ASSIGNMENT: Please transcribe all of the records precisely.

AVAILABLE RECORDS:
==============================

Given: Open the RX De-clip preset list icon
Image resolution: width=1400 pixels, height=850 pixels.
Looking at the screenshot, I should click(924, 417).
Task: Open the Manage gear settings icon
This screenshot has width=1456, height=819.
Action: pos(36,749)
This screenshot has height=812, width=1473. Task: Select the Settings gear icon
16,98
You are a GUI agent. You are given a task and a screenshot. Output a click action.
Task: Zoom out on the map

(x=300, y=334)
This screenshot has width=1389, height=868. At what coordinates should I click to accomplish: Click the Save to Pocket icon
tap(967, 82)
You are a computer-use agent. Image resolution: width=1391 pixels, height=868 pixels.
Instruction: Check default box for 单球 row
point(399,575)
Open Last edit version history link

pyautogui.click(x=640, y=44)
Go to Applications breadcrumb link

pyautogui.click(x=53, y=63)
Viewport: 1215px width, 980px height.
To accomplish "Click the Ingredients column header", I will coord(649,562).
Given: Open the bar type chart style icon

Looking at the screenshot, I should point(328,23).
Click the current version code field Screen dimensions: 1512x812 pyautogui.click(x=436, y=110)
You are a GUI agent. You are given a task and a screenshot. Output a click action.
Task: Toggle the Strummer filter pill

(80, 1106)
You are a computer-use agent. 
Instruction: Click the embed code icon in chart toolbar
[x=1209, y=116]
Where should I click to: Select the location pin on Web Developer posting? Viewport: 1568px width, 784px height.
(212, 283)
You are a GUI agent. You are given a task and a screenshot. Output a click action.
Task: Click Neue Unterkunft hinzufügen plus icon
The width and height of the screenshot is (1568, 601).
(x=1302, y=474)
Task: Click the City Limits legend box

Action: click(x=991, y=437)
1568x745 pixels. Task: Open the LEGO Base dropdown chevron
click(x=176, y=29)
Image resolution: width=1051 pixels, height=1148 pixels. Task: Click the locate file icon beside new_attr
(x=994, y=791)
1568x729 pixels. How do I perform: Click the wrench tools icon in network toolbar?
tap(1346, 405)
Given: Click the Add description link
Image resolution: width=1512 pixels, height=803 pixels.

==============================

WRITTEN ANSWER:
Given: Open the RX De-clip preset list icon
Image resolution: width=1400 pixels, height=850 pixels.
Looking at the screenshot, I should click(924, 417).
Task: Open the Manage gear settings icon
This screenshot has width=1456, height=819.
Action: pos(36,749)
This screenshot has height=812, width=1473. Task: Select the Settings gear icon
16,98
You are a GUI agent. You are given a task and a screenshot. Output a click action.
Task: Zoom out on the map

(x=300, y=334)
This screenshot has width=1389, height=868. At what coordinates should I click to accomplish: Click the Save to Pocket icon
tap(967, 82)
You are a computer-use agent. Image resolution: width=1391 pixels, height=868 pixels.
Instruction: Check default box for 单球 row
point(399,575)
Open Last edit version history link

pyautogui.click(x=640, y=44)
Go to Applications breadcrumb link

pyautogui.click(x=53, y=63)
Viewport: 1215px width, 980px height.
To accomplish "Click the Ingredients column header", I will coord(649,562).
Given: Open the bar type chart style icon

Looking at the screenshot, I should point(328,23).
Click the current version code field Screen dimensions: 1512x812 pyautogui.click(x=436, y=110)
You are a GUI agent. You are given a task and a screenshot. Output a click action.
Task: Toggle the Strummer filter pill

(80, 1106)
You are a computer-use agent. 
Instruction: Click the embed code icon in chart toolbar
[x=1209, y=116]
Where should I click to: Select the location pin on Web Developer posting? Viewport: 1568px width, 784px height.
(212, 283)
You are a GUI agent. You are given a task and a screenshot. Output a click action.
Task: Click Neue Unterkunft hinzufügen plus icon
The width and height of the screenshot is (1568, 601).
(x=1302, y=474)
Task: Click the City Limits legend box

Action: click(x=991, y=437)
1568x745 pixels. Task: Open the LEGO Base dropdown chevron
click(x=176, y=29)
Image resolution: width=1051 pixels, height=1148 pixels. Task: Click the locate file icon beside new_attr
(x=994, y=791)
1568x729 pixels. How do I perform: Click the wrench tools icon in network toolbar?
tap(1346, 405)
Given: Click the Add description link
Image resolution: width=1512 pixels, height=803 pixels.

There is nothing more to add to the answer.